La stanza del silenzio

Uno spazio di meditazione (condiviso) per i momenti di sofferenza
La stanza del silenzio all'Onu

Nel 1954, l’allora segretario delle Nazioni Unite Dag Hammarskjöld fece predisporre la prima “camera di meditazione” (stanza del silenzio) per i dipendenti del quartiere generale dell’Onu a New York. A partire da allora, le stanze del silenzio sono apparse in aeroporti, alberghi, università, ospedali, nei parchi cittadini o piazze di grandi città, in ogni angolo del mondo. In Italia l’esigenza di aprire luoghi “condivisi” per il raccoglimento, la meditazione individuale o la preghiera, il commiato da persone care, si è fatta strada in particolare laddove sussiste una maggiore sofferenza fisica e psichica, come ad esempio gli ospedali.

I progetti sinora realizzati nel nostro Paese prevedono, generalmente per l’utenza ospedaliera, un servizio di assistenza morale o religiosa da parte di un rappresentante di una fede religiosa o delle convinzioni filosofiche delle persone che a vario titolo si trovano a vivere (per lavoro o per necessità di cura) in una struttura sanitaria.  Le stanze del silenzio, frequentate da praticanti di tutte le fedi e anche da persone atee o agnostiche, sono spazi aperti di riflessione, meditazione, preghiera, che affiancano le cappelle cattoliche esistenti. Negli ospedali sono aperte ai pazienti, ai familiari e al personale della struttura, con la naturale considerazione di mantenere il silenzio al loro interno, anche per non arrecare disturbo agli altri.

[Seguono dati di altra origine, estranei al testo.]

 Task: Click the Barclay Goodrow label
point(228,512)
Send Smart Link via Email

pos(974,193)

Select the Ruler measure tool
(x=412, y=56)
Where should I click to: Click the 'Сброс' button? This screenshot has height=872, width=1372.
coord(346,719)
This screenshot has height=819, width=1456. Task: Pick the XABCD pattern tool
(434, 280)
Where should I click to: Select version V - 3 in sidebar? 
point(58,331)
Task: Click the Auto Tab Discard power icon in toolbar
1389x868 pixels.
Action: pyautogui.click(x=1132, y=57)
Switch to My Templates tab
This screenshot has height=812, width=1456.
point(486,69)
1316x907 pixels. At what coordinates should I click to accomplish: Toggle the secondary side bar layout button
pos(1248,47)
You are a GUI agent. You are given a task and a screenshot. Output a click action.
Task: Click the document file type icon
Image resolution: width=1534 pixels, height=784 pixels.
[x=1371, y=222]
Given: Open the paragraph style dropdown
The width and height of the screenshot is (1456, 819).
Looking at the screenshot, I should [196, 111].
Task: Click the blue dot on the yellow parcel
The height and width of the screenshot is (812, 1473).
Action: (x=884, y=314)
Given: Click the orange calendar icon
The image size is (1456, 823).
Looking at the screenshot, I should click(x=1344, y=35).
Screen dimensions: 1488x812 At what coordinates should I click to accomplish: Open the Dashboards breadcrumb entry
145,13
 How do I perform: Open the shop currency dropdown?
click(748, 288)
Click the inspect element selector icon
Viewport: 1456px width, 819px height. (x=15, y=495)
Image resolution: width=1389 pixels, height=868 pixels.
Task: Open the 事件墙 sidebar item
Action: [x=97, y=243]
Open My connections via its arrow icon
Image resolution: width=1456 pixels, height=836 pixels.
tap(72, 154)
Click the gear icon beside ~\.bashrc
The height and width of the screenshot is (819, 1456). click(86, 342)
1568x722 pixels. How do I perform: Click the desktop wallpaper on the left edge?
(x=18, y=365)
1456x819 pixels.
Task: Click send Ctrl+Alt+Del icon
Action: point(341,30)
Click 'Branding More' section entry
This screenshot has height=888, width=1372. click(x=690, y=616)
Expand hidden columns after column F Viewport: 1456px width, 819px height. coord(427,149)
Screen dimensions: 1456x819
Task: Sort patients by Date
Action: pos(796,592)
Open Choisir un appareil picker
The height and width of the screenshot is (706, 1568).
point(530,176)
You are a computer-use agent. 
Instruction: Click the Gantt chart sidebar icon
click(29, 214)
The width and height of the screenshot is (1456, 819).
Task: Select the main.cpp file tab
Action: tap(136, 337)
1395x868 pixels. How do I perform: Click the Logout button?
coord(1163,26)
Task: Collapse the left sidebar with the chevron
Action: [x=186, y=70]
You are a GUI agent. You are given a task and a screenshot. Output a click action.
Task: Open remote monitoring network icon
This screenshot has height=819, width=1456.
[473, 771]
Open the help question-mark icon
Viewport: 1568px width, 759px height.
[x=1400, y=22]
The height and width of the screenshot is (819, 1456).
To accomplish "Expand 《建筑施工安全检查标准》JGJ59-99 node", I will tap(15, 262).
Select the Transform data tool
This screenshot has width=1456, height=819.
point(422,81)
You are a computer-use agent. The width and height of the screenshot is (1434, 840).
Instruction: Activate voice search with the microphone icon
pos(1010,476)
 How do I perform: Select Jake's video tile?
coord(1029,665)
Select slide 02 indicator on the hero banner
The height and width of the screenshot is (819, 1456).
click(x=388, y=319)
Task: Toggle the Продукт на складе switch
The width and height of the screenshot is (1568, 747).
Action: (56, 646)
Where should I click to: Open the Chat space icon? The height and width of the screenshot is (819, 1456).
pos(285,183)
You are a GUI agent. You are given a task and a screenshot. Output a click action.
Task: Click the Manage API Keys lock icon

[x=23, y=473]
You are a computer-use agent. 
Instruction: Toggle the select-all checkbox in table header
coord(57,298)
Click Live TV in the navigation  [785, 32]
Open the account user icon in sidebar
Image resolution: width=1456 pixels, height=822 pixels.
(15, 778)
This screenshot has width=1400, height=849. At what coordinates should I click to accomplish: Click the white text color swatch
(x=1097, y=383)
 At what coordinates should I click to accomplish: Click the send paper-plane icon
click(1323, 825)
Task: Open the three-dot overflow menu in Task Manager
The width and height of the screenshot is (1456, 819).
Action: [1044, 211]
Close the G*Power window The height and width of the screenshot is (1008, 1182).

Sono spesso proposte da un comitato spontaneo di persone appartenenti a diverse confessioni religiose (ebrea, islamica, buddista, ecc.) e ad associazioni non confessionali (ad esempio, Unione degli Atei e Agnostici). Solitamente nascono attraverso un “protocollo d’intesa” e un “regolamento della stanza del silenzio”, redatti congiuntamente dalla direzione della struttura e dai membri del Comitato promotore, composto da rappresentanti delle varie confessioni religiose e di movimenti non confessionali.

Comparando alcune esperienze già realizzate in Italia, spesso con la collaborazione anche dei diversi consigli diocesani cattolici, possiamo trovare i seguenti punti in comune: assenza di simboli religiosi specifici di una determinata fede, presenza di testi sacri delle diverse tradizioni, spogliatoio per lasciare scarpe o per eventuali indumenti/paramenti sacri, un arredo essenziale ma comodo, con divani, panche, sedie o cuscini; una zona ricoperta da tappeti per chi usa praticare scalzo.

In Italia abbiamo oggi alcuni esempi di stanze già attive presso alcuni ospedali pubblici: dal primo esempio delle Molinette di Torino del 2009 agli ospedali di Ferrara, Argenta, Lagosanto, Cento, Cona, al Santa Lucia e Santo Spirito di Roma, al Careggi di Firenze, all’Ospedale Maggiore di Parma. Altre sono in realizzazione in alcuni ospedali di Milano, Cosenza, Padova.
Chi, cattolico, si è trovato nell’esperienza opposta di aver avuto bisogno, per cura, di un periodo più o meno lungo in un ospedale straniero (ad esempio, Stati arabi, Paesi orientali, ecc.) senza la cappella religiosa del proprio credo, è tra i principali promotori di tale iniziativa in Italia, avendo provato, durante la malattia, l’esigenza di trovare spazi simili in ambienti non cristiani.

Offrire un tale spazio all’interno di strutture pubbliche significa anzitutto riconoscere come la società italiana sia cambiata dal punto di vista culturale e religioso, con una pluralità ormai visibile e stabile di presenze religiose (chiese ortodosse, comunità ebraiche e islamiche, templi sikh, centri di meditazione buddhisti, templi induisti, ecc.).

Ma tale iniziativa può soprattutto fornire una risposta “umanizzante” alla cura della persona, che non si esaurisce solo nel fornire una diagnosi e una terapia farmacologia/chirurgica per una patologia fisica o psichica, ma offrire per quanto possibile anche spazi comuni per momenti di riflessione e di diversa spiritualità (che altrimenti oggi avvengono magari in un bagno o in un corridoio) anche per chi è decisamente ateo o agnostico, proprio nel momento in cui la sofferenza e il rischio di morte ci portano spesso più vicino a ciò che è essenziale nella nostra vita.